In [None]:
# This Python 3 environment comes with many helpful analytics libraries installed
# It is defined by the kaggle/python Docker image: https://github.com/kaggle/docker-python
# For example, here's several helpful packages to load

import numpy as np # linear algebra
import pandas as pd # data processing, CSV file I/O (e.g. pd.read_csv)

# Input data files are available in the read-only "../input/" directory
# For example, running this (by clicking run or pressing Shift+Enter) will list all files under the input directory

import os
for dirname, _, filenames in os.walk('/kaggle/input'):
    for filename in filenames:
        print(os.path.join(dirname, filename))

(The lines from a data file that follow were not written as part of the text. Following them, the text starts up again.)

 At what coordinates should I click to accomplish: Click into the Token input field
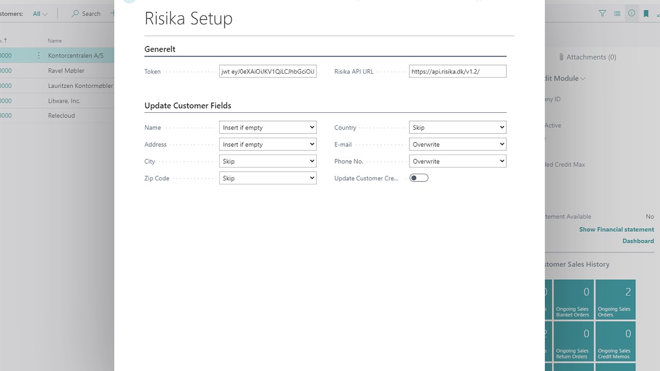[x=268, y=72]
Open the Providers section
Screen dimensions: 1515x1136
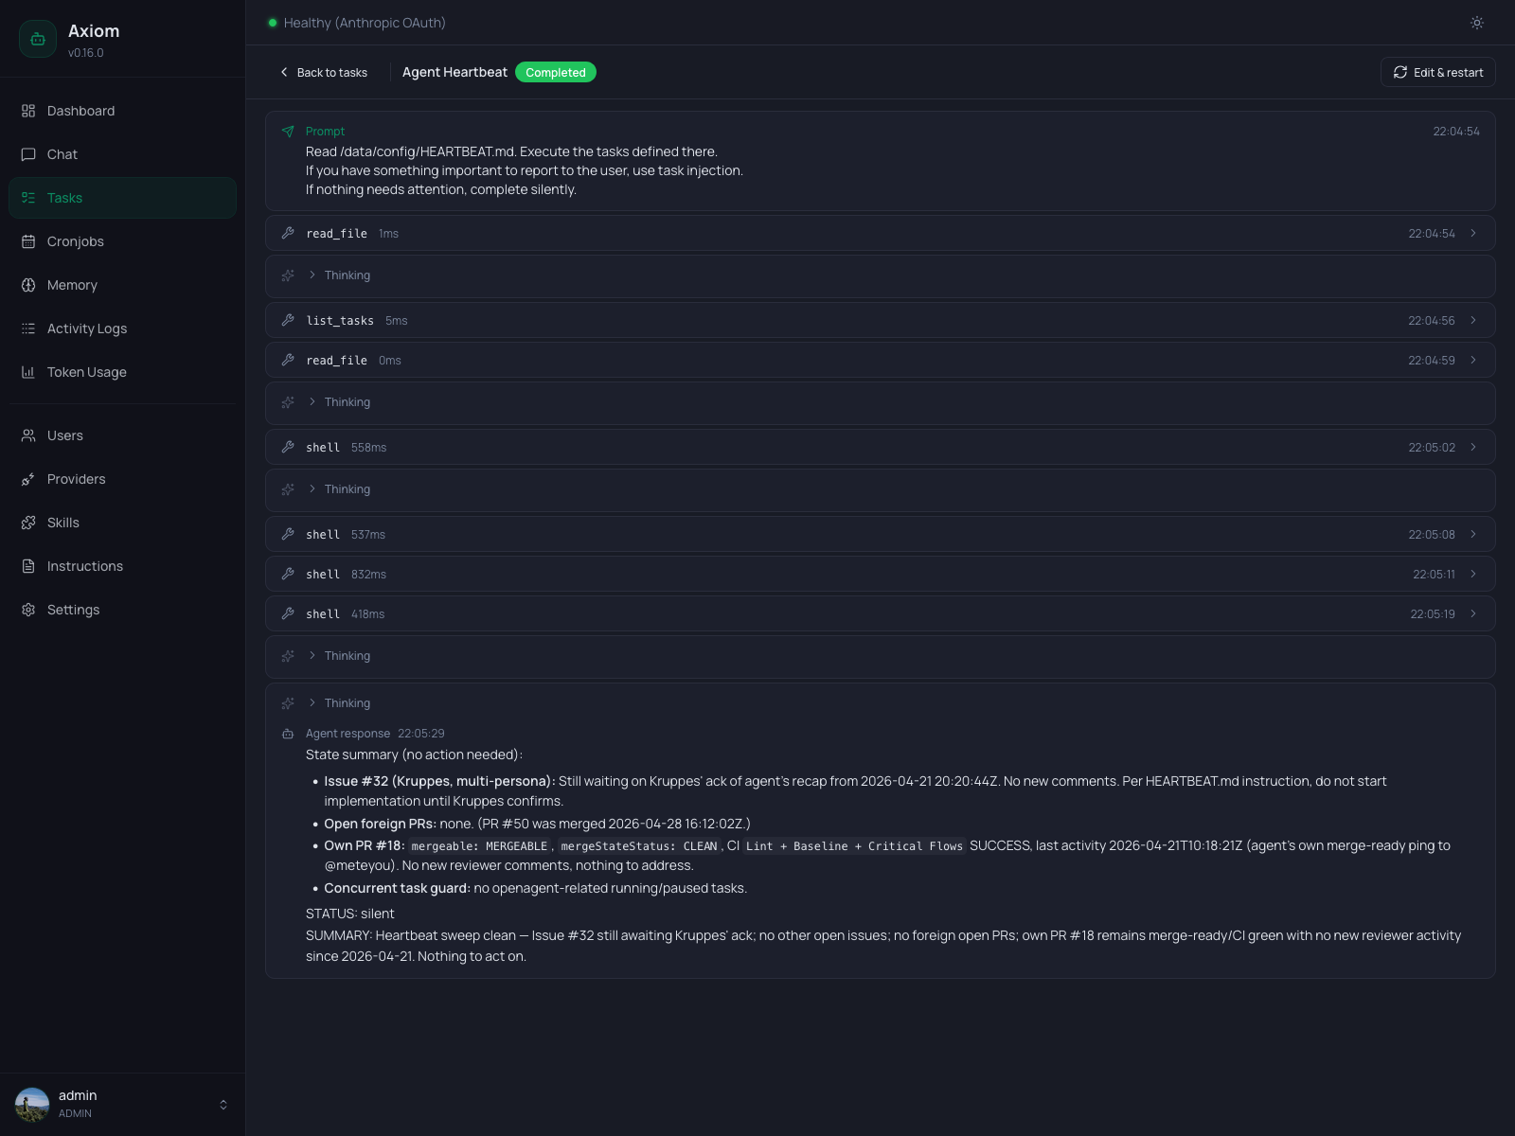(x=76, y=479)
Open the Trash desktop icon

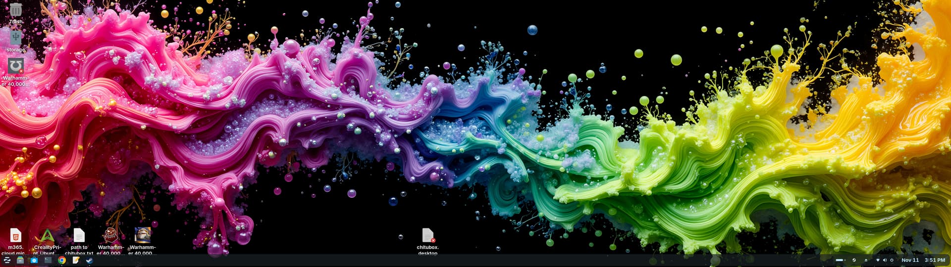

# You can write up to 20GB to the current directory (/kaggle/working/) that gets preserved as output when you create a version using "Save & Run All" 
# You can also write temporary files to /kaggle/temp/, but they won't be saved outside of the current session

In [1]:
import tensorflow as tf
from tensorflow.keras.layers import Conv2D,MaxPooling2D,Dense,Flatten,Dropout
from tensorflow.keras.models import Sequential
from tensorflow.keras.optimizers import Adam
from tensorflow.keras.callbacks import EarlyStopping,ModelCheckpoint
from keras_preprocessing.image import ImageDataGenerator
import os
import pandas as pd
import numpy as np

In [2]:
dir = "../input/state-farm-distracted-driver-detection"
train_dir = os.path.join(dir , 'imgs/train/')
test_dir = os.path.join(dir , 'imgs/test/')
data = pd.read_csv(os.path.join(dir , 'driver_imgs_list.csv'))

In [3]:
data.head()

Unnamed: 0,subject,classname,img
0,p002,c0,img_44733.jpg
1,p002,c0,img_72999.jpg
2,p002,c0,img_25094.jpg
3,p002,c0,img_69092.jpg
4,p002,c0,img_92629.jpg


In [4]:
class_counts = data.classname.value_counts()
classes=len(class_counts)
classes

10

**Using Image Data Generator to generate data in format as required by our CNN model**

In [5]:
train_gen = ImageDataGenerator(rescale = 1.0/255, 
                                   shear_range = 0.2, 
                                   zoom_range = 0.2, 
                                   horizontal_flip = True, 
                                   validation_split = 0.2)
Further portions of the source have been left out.